Wednesday, December 25, 1901

25th — We went to Mary’s Uncle Jack & Aunt Mary’s for dinner. 12 of us went over the hill to the poor house in the evening in Jack’s wagon. After we got back, Jack drove us to Mary’s Grandma & Uncle John’s where we stayed all night.

Uncle Jack and Aunt Mary were living at 357 Mansur Street in Chillicothe in the 1900 federal census, so that might be where Jesse and Mary went to have their Christmas dinner.

John L. McCormick looking like a tough guy.

John McCormick is Mary’s mother’s youngest half-sibling. He married Catherine Cusick in 1899, and in March of 1901 they had their first baby, Mary Geneva. In the 1900 federal census, John and Kate are living in Rich Hill Township running a farm with a business-partner housemate named Harmon Hildebrand.

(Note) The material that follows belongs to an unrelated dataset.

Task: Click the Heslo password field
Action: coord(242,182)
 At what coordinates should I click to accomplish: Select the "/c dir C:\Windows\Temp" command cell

John might have converted to Catholicism for his wife and her Irish immigrant parents, and his obituary reports that he was very active with the Saint Columban Church. He is buried at the Saint Columban Catholic Cemetery in Chillicothe, but Kate is not listed with him. It is most likely that she is there since that is also where her parents are buried. Although beyond this diary’s timeline, John died on Christmas Day in 1947.

Mary’s Grandma mentioned here is Charlotte Burgett McCormick, her Grandfather Stephen McCormick’s second wife.

It is difficult to tell which poor house Jesse attended to on this day in 1901. It might have been a Catholic event, and they went to a Chillicothe poor house run by nuns on 11th Street and Trenton, very close to the Saint Columban Parish. They could have also attended the County Poor Farm, north of Chillicothe and west of Highway 65, although that site closed in 1901 and relocated to one mile southwest of Chillicothe close to the Burlington Railroad. Perhaps this group of a dozen volunteers went to check out this new one between Chillicothe and Utica.

A poor house or farm was a combination homeless shelter, hospital, and nursing home for indigent, homeless people with no family or friends to turn to, elderly or mentally ill people too difficult to handle for family, and unmarried pregnant girls. It could be privately run by an individual or couple opening their home to people in need, or linked to a church like the Saint Columban Parish, and it might receive tax dollars or donations from local residents. The population in the area was big enough and a need was recognized as early as 1871 when the County Poor Farm was established.